Exercise details >> Please reproduce the entries below exactly, starting at the first line and ending with the line that holds "Slogans (760, 627)".

Recorded information >>

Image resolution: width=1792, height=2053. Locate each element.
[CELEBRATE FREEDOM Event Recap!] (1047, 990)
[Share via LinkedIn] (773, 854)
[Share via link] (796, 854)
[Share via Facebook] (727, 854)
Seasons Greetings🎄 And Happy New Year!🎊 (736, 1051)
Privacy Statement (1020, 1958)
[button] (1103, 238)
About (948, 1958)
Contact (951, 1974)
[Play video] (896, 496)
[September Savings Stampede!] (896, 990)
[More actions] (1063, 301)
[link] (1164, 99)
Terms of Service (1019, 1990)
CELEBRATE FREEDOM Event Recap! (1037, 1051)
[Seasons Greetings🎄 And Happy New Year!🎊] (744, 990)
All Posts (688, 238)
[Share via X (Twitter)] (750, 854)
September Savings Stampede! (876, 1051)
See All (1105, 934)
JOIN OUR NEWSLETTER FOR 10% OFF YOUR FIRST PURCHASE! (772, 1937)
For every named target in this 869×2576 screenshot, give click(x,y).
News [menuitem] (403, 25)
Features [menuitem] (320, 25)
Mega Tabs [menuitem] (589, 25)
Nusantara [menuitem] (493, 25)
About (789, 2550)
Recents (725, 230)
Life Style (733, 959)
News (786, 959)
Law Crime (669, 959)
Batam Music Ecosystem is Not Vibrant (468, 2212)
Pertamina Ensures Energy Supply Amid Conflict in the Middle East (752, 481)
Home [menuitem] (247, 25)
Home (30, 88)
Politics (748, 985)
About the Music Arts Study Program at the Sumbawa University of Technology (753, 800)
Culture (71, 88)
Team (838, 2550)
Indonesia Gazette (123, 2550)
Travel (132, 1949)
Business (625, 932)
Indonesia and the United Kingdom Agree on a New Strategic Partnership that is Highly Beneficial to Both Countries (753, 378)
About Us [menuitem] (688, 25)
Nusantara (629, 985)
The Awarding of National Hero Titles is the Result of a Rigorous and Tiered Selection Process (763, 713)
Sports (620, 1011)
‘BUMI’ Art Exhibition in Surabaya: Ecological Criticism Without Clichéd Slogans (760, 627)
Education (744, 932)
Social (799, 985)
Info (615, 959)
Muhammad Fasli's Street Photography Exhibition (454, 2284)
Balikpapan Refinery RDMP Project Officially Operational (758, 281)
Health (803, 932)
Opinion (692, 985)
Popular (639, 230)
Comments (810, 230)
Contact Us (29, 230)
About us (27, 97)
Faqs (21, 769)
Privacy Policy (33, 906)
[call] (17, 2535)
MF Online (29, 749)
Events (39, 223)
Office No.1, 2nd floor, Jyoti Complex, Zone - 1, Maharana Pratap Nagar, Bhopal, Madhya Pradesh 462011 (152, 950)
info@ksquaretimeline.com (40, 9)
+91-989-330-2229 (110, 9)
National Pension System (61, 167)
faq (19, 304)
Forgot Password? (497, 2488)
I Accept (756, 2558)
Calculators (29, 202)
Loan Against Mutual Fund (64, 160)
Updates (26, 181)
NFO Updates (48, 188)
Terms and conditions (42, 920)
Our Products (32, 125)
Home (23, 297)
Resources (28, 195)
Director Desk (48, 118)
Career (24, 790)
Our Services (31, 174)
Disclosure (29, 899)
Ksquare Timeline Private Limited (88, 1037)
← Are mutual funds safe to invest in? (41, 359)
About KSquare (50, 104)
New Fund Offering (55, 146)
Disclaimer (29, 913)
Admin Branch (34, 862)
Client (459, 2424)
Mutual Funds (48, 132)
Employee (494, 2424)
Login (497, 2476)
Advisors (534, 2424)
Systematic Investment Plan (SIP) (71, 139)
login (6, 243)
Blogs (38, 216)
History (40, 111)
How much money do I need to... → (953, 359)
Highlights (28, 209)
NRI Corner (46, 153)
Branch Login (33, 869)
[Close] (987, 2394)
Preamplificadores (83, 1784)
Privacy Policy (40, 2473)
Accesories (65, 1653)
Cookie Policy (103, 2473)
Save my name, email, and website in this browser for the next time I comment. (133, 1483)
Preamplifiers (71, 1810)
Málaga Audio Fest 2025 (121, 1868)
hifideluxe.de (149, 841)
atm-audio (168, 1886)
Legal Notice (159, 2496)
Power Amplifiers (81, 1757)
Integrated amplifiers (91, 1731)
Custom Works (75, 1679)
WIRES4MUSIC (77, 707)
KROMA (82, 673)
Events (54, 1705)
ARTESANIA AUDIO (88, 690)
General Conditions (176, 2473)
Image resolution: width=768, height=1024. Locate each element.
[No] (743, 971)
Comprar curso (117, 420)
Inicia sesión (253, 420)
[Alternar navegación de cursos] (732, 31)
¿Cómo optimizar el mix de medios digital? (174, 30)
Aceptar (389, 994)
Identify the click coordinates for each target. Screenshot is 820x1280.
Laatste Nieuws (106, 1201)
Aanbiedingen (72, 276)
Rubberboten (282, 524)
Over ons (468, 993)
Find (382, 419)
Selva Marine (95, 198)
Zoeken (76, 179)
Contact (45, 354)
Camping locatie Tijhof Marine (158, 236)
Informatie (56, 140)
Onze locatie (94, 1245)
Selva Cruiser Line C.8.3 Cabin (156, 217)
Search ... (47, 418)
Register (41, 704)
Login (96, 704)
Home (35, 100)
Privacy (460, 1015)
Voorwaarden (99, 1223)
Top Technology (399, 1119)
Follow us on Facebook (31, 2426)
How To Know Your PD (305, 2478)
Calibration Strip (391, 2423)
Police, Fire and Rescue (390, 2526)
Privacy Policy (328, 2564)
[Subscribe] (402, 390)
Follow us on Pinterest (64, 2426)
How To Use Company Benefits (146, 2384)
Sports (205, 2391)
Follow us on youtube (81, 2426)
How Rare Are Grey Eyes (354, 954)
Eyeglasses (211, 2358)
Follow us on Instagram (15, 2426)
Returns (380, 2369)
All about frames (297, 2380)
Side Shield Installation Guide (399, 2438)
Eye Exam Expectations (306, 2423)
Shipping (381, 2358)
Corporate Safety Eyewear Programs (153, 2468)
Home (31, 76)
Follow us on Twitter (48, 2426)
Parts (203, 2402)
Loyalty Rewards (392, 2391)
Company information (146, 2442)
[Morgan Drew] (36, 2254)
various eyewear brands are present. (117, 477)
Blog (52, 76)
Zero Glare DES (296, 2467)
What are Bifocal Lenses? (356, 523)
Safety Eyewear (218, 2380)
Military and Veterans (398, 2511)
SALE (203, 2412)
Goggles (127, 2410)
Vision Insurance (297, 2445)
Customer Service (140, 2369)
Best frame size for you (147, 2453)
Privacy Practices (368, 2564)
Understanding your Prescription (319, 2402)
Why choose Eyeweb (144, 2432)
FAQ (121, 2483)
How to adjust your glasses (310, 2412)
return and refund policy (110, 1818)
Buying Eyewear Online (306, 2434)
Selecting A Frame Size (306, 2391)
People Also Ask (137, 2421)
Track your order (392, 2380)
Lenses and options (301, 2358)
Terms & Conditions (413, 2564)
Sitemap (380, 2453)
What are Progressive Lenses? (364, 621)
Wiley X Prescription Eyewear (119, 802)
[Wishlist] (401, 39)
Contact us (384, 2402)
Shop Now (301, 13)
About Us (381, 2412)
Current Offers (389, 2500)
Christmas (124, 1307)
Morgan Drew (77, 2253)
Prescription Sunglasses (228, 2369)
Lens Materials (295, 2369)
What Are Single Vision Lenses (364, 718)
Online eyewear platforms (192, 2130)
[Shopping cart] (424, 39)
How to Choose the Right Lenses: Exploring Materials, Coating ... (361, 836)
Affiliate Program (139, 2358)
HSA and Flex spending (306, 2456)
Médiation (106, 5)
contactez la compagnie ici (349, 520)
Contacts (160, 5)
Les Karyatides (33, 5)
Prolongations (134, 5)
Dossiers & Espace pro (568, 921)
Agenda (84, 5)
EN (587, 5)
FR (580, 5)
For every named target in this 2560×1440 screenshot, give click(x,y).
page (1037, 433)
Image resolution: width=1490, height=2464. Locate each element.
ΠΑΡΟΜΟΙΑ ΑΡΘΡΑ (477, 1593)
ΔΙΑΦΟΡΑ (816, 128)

Response area >>
Image resolution: width=1792, height=2053. Locate each element.
[CELEBRATE FREEDOM Event Recap!] (1047, 990)
[Share via LinkedIn] (773, 854)
[Share via link] (796, 854)
[Share via Facebook] (727, 854)
Seasons Greetings🎄 And Happy New Year!🎊 (736, 1051)
Privacy Statement (1020, 1958)
[button] (1103, 238)
About (948, 1958)
Contact (951, 1974)
[Play video] (896, 496)
[September Savings Stampede!] (896, 990)
[More actions] (1063, 301)
[link] (1164, 99)
Terms of Service (1019, 1990)
CELEBRATE FREEDOM Event Recap! (1037, 1051)
[Seasons Greetings🎄 And Happy New Year!🎊] (744, 990)
All Posts (688, 238)
[Share via X (Twitter)] (750, 854)
September Savings Stampede! (876, 1051)
See All (1105, 934)
JOIN OUR NEWSLETTER FOR 10% OFF YOUR FIRST PURCHASE! (772, 1937)
For every named target in this 869×2576 screenshot, give click(x,y).
News [menuitem] (403, 25)
Features [menuitem] (320, 25)
Mega Tabs [menuitem] (589, 25)
Nusantara [menuitem] (493, 25)
About (789, 2550)
Recents (725, 230)
Life Style (733, 959)
News (786, 959)
Law Crime (669, 959)
Batam Music Ecosystem is Not Vibrant (468, 2212)
Pertamina Ensures Energy Supply Amid Conflict in the Middle East (752, 481)
Home [menuitem] (247, 25)
Home (30, 88)
Politics (748, 985)
About the Music Arts Study Program at the Sumbawa University of Technology (753, 800)
Culture (71, 88)
Team (838, 2550)
Indonesia Gazette (123, 2550)
Travel (132, 1949)
Business (625, 932)
Indonesia and the United Kingdom Agree on a New Strategic Partnership that is Highly Beneficial to Both Countries (753, 378)
About Us [menuitem] (688, 25)
Nusantara (629, 985)
The Awarding of National Hero Titles is the Result of a Rigorous and Tiered Selection Process (763, 713)
Sports (620, 1011)
‘BUMI’ Art Exhibition in Surabaya: Ecological Criticism Without Clichéd Slogans (760, 627)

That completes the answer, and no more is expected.